По ночной прохладе перебрались в шатер. Всеволод потянулся за чарой. Игорь нахмурился:
— Дост, брате. Время походное, сколь можно.
Всеволод сочно захохотал:
— Брат, ты за кого меня держишь? Мои дозоры во главе с вернейшими сотниками рыщут по степи. Ты ведь не удосужился поберечься от внезапного нападения, а мои охранения уже стоят на два полета стрелы вокруг лагерямышь не проскочит. Твои вой дичину на ночь жрали, мои кроме каши ничего не получили, негоже с полным брюхом ложиться — не отдохнуть, и легкости не будет. Это мы с тобой можем дурака валять, да и то, когда я обо всем распорядился и жестоко всем наказал. А что до хмеля — гляди!
Всеволод мгновенно выхватил засопожный нож, хекнув, сильным движением метнул его. Тяжелый клинок наполовину вошел в древко шатра.
Свистнул гридню:
— Ну-ка вытащи.
Гридень, упершись ногой в столб, двумя руками пытался вытащить нож. Смеясь, Всеволод поднялся, легко выдернул клинок — шатер затрясся. Сунул нож за голенище, хватил чарку угорского. Потянулся к бараньей ноге с чесноком, зачавкал:
— Хмель вышел, скажу все, что на душе, не серчай, брат. В поход этот я не верю. Не из-за знамения — на земле много народов живет, поди узнай кому вышние знак подавали. Нет у тебя сил в одиночку половцам носы квасить, хорошо, если малость потрясем их да ноги целыми унесем. Иду, потому что брат ты мне. Хоть это ты и сдуру затеял, а пойду с тобой до самой домовины.
Спалъ князю умь похоти
И жалость ему знамение заступи искусити Дону великого.

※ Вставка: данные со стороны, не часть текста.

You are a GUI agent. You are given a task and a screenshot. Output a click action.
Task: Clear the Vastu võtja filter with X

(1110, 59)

«Хощу бо, — рече, — копие преломити конец поля Половецкого…»
Припекало. Дружины шли длинными колоннами по четыре в ряд. Копыта мягко выбивали из молодой травы прошлогодний сухой прах, опадавший ленивыми облачками. Плавились ослепительно наконечники копий. Шли сторожко; по бокам колонны, на расстоянии полета стрелы рыскали разъезды; здесь всего можно было ожидать — земля незнаемая, поле Половецкое.

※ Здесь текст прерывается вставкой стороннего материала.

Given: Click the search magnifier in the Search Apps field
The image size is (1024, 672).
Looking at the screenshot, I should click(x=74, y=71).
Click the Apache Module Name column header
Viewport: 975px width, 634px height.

Накалились брони и шеломы. Струйки пота катились под бармицей, стекали за шиворот, рубаха намокла, хоть выжми, кожаная подкольчужница противно елозила по ней.
Даниил расстегнул мокрый скользкий ремень, снял шелом и пристроил его на луку седла. Ветерок приятно обдул голову. Слева ослепительно сияли меловые холмы, кое-где испятнанные потеками красной глины, покрытые дубовым лесом — его молодая листва радостно горела на солнце. На вершинах утесов раскинули плоские темные кроны могучие корявые сосны. Островки ракит были до того нежны и кудрявы — хотелось погладить их рукой, как голову ребенка.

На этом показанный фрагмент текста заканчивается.